* _THE EXERCISE_:
Can you reproduce, word for word, the part of the passage on revising the Model Penal Code that runs from "When Deborah Denno" up to and including "the Code itself."?

* _SOURCE PASSAGE_:
====

When Deborah Denno invited me to participate in the panel of the Association of American Law Schools discussing possible revision of the Model Penal Code, I initially declined, not having taught criminal law for more than two decades and having written only sporadically in the field. Professor Denno urged that as one involved in the revision of the Commentary, I might nonetheless have something to contribute. In these reflections, as at the session, I have mainly restricted myself to the relationship between the final commentary and the Code itself.

====

* _MATERIAL PROVIDED_:
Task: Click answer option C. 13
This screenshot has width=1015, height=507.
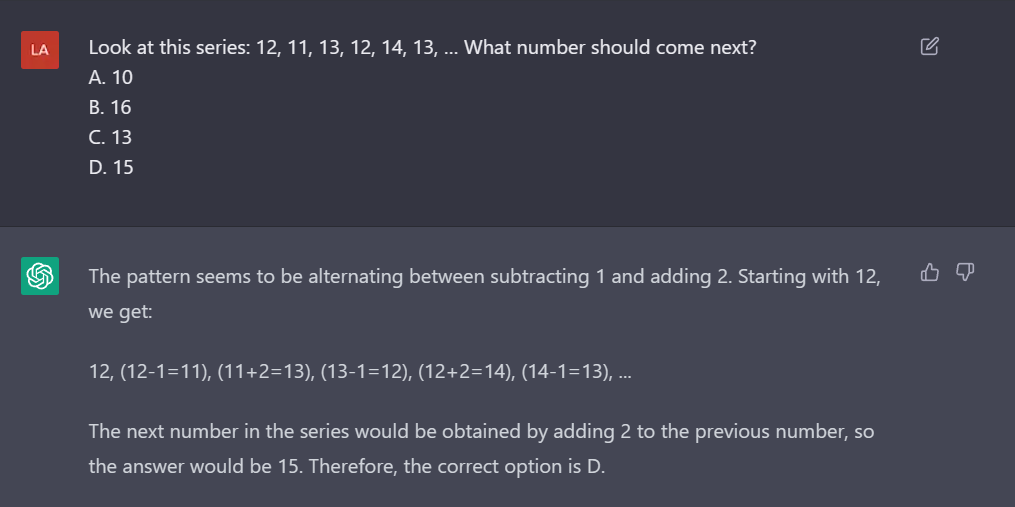Action: (110, 137)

====

* _TASK RESULT_:
When Deborah Denno invited me to participate in the panel of the Association of American Law Schools discussing possible revision of the Model Penal Code, I initially declined, not having taught criminal law for more than two decades and having written only sporadically in the field. Professor Denno urged that as one involved in the revision of the Commentary, I might nonetheless have something to contribute. In these reflections, as at the session, I have mainly restricted myself to the relationship between the final commentary and the Code itself.